**Data listing**
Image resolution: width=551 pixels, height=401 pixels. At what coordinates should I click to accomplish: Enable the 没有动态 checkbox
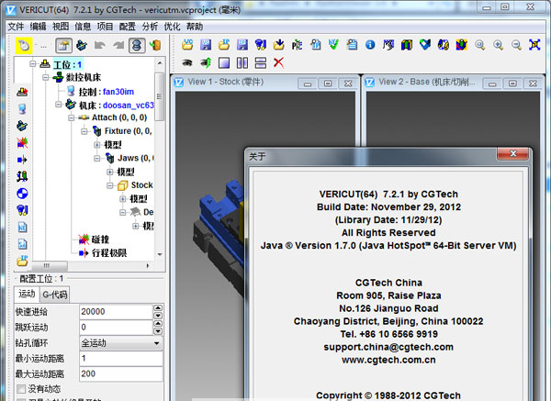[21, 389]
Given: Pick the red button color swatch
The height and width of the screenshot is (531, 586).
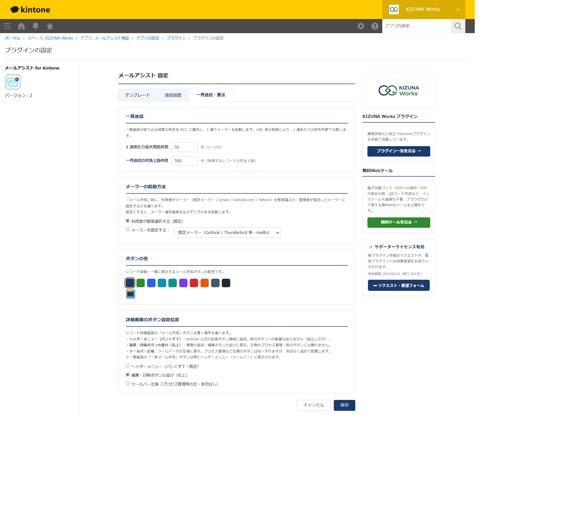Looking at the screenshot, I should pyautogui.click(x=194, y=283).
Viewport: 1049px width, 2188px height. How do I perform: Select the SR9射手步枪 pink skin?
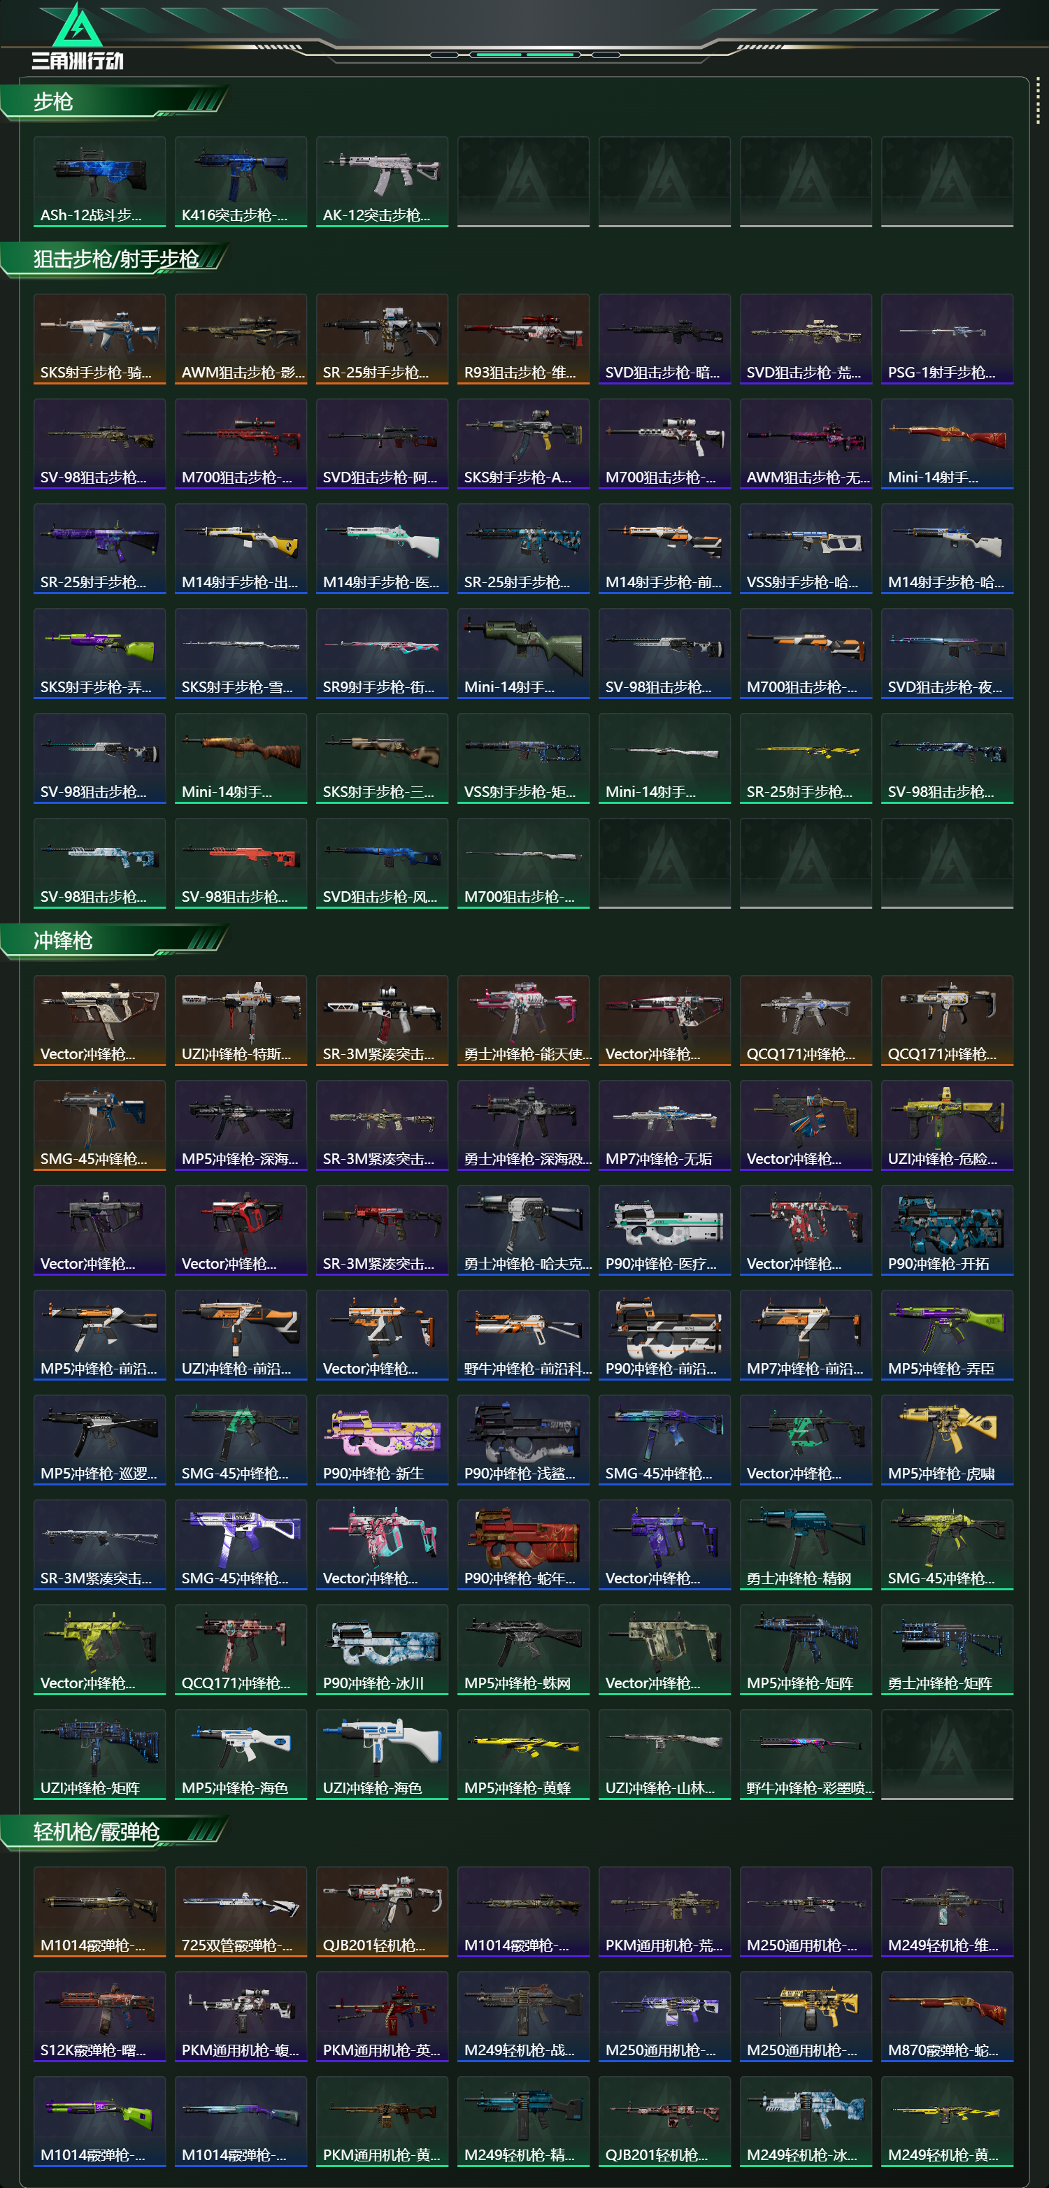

**What you have to do**
Would you please transcribe the listing in full, exactly, while omitting the images?

**Expected answer**
Image resolution: width=551 pixels, height=401 pixels. At what coordinates should I click to accomplish: Enable the 没有动态 checkbox
[21, 389]
Given: Pick the red button color swatch
The height and width of the screenshot is (531, 586).
Looking at the screenshot, I should pyautogui.click(x=194, y=283).
Viewport: 1049px width, 2188px height. How do I perform: Select the SR9射手步枪 pink skin?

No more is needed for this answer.